From mboxrd@z Thu Jan  1 00:00:00 1970
From: Benjamin Herrenschmidt <benh@kernel.crashing.org>
Date: Tue, 10 Nov 2015 02:04:36 +0000
Subject: Re: [PATCH v4 0/6] virtio core DMA API conversion
Message-Id: <1447121076.31884.61.camel@kernel.crashing.org>
List-Id: <sparclinux.vger.kernel.org>
References: <cover.1446162273.git.luto@kernel.org>
	<20151109133624-mutt-send-email-mst@redhat.com>
	<1447109937.31884.42.camel@kernel.crashing.org>
	<CALCETrX7Gkw3WrBHff=TpCFHj444E8hHcR6sAqOghQFBo5wp_A@mail.gmail.com>
In-Reply-To: <CALCETrX7Gkw3WrBHff=TpCFHj444E8hHcR6sAqOghQFBo5wp_A@mail.gmail.com>
MIME-Version: 1.0
Content-Type: text/plain; charset="utf-8"
Content-Transfer-Encoding: 8bit
To: Andy Lutomirski <luto@amacapital.net>
Cc: Joerg Roedel <jroedel@suse.de>, KVM <kvm@vger.kernel.org>, linux-s390 <linux-s390@vger.kernel.org>, "Michael S. Tsirkin" <mst@redhat.com>, Sebastian Ott <sebott@linux.vnet.ibm.com>, "linux-kernel@vger.kernel.org" <linux-kernel@vger.kernel.org>, Christoph Hellwig <hch@lst.de>, Christian Borntraeger <borntraeger@de.ibm.com>, Andy Lutomirski <luto@kernel.org>, sparclinux@vger.kernel.org, Paolo Bonzini <pbonzini@redhat.com>, Linux Virtualization <virtualization@lists.linux-foundation.org>, David Woodhouse <dwmw2@infradead.org>, "David S. Miller" <davem@davemloft.net>, Martin Schwidefsky <schwidefsky@de.ibm.com>

On Mon, 2015-11-09 at 16:46 -0800, Andy Lutomirski wrote:
> The problem here is that in some of the problematic cases the virtio
> driver may not even be loaded.  If someone runs an L1 guest with an
> IOMMU-bypassing virtio device and assigns it to L2 using vfio, then
> *boom* L1 crashes.  (Same if, say, DPDK gets used, I think.)
> 
> >
> > The only way out of this while keeping the "platform" stuff would be to
> > also bump some kind of version in the virtio config (or PCI header). I
> > have no other way to differenciate between "this is an old qemu that
> > doesn't do the 'bypass property' yet" from "this is a virtio device
> > that doesn't bypass".
> >
> > Any better idea ?
> 
> I'd suggest that, in the absence of the new DT binding, we assume that
> any PCI device with the virtio vendor ID is passthrough on powerpc.  I
> can do this in the virtio driver, but if it's in the platform code
> then vfio gets it right too (i.e. fails to load).
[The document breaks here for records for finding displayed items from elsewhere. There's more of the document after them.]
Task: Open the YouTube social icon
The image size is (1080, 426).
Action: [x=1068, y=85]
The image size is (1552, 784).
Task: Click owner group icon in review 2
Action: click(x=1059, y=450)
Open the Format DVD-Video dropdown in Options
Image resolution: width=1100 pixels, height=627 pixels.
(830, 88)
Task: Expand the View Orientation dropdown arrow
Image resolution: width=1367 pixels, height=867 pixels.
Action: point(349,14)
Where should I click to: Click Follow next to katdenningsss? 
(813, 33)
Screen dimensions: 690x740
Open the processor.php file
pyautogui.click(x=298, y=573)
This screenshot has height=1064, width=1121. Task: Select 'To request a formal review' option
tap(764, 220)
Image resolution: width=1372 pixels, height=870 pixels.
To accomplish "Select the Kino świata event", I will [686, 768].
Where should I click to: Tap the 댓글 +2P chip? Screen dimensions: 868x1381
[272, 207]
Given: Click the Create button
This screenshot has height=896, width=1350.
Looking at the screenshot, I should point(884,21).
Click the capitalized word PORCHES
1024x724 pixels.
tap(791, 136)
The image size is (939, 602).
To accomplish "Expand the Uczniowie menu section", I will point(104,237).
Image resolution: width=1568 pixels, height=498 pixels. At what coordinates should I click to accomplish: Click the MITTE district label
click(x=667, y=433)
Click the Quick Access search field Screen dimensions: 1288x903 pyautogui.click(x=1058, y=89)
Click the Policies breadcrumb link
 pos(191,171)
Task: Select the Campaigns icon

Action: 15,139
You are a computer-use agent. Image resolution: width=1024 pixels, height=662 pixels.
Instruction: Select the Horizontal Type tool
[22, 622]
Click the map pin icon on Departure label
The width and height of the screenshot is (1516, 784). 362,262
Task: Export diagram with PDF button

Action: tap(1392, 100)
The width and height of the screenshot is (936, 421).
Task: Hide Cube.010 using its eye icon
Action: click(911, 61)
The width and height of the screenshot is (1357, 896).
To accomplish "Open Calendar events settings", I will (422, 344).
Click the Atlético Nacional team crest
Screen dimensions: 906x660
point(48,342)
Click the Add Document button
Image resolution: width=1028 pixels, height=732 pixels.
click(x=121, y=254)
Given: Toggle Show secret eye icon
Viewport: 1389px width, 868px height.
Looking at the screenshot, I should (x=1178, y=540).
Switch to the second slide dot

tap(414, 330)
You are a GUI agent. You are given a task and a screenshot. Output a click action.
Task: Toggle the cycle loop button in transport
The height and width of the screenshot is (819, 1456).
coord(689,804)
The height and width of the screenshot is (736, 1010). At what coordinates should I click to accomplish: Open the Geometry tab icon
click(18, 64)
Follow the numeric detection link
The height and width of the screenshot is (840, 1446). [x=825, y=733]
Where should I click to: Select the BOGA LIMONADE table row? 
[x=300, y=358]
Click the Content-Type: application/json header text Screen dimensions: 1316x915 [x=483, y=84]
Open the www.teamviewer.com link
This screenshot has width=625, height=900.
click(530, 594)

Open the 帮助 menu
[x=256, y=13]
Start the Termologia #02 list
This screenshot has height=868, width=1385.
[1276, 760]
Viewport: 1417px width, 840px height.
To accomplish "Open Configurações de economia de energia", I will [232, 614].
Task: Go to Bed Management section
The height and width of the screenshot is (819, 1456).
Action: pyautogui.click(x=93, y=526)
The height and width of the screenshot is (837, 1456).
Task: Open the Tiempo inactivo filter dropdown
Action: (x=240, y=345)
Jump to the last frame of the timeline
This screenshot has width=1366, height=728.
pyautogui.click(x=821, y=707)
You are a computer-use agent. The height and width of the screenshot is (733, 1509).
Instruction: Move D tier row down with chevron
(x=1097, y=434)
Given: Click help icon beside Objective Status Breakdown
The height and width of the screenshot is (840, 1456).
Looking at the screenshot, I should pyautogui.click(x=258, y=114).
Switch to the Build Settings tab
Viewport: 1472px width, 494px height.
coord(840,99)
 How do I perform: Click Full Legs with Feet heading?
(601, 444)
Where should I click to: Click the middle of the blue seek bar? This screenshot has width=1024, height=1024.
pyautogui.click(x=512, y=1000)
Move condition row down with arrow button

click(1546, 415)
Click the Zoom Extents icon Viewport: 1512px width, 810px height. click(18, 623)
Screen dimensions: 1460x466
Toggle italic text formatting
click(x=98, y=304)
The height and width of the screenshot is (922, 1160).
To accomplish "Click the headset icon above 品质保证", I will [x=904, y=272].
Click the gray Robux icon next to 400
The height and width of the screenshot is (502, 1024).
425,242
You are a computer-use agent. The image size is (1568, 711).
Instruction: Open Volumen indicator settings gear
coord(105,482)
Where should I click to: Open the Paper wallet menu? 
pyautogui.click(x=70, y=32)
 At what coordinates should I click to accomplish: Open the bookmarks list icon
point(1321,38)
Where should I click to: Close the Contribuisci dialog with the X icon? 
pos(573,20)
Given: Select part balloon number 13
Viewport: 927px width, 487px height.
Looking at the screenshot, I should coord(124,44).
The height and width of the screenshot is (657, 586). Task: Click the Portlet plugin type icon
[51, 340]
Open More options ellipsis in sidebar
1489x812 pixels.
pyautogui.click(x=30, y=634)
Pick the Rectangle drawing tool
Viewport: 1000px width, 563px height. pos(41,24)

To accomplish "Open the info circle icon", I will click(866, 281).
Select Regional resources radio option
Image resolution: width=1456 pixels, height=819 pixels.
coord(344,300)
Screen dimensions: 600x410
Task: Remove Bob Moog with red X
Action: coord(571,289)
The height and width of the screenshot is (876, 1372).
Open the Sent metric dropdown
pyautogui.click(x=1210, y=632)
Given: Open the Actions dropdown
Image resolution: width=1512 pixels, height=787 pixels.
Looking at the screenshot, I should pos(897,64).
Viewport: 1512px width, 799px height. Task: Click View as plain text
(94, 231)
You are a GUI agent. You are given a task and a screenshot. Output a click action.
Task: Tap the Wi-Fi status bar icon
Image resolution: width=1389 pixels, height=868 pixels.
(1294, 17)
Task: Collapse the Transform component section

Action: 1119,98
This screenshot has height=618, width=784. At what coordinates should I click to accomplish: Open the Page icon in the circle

The problem is there isn't *a* virtio vendor ID. It's the RedHat vendor
ID which will be used by more than just virtio, so we need to
specifically list the devices.

Additionally, that still means that once we have a virtio device that
actually uses the iommu, powerpc will not work since the "workaround"
above will kick in.

The "in absence of the new DT binding" doesn't make that much sense.

Those platforms use device-trees defined since the dawn of ages by
actual open firmware implementations, they either have no iommu
representation in there (Macs, the platform code hooks it all up) or
have various properties related to the iommu but no concept of "bypass"
in there.

We can *add* a new property under some circumstances that indicates a
bypass on a per-device basis, however that doesn't completely solve it:

  - As I said above, what does the absence of that property mean ? An
old qemu that does bypass on all virtio or a new qemu trying to tell
you that the virtio device actually does use the iommu (or some other
environment that isn't qemu) ?

  - On things like macs, the device-tree is generated by openbios, it
would have to have some added logic to try to figure that out, which
means it needs to know *via different means* that some or all virtio
devices bypass the iommu.

I thus go back to my original statement, it's a LOT easier to handle if
the device itself is self describing, indicating whether it is set to
bypass a host iommu or not. For L1->L2, well, that wouldn't be the
first time qemu/VFIO plays tricks with the passed through device
configuration space...

Note that the above can be solved via some kind of compromise: The
device self describes the ability to honor the iommu, along with the
property (or ACPI table entry) that indicates whether or not it does.

IE. We could use the revision or ProgIf field of the config space for
example. Or something in virtio config. If it's an "old" device, we
know it always bypass. If it's a new device, we know it only bypasses
if the corresponding property is in. I still would have to sort out the
openbios case for mac among others but it's at least a workable
direction.

BTW. Don't you have a similar problem on x86 that today qemu claims
that everything honors the iommu in ACPI ?

Unless somebody can come up with a better idea...

Cheers,
Ben.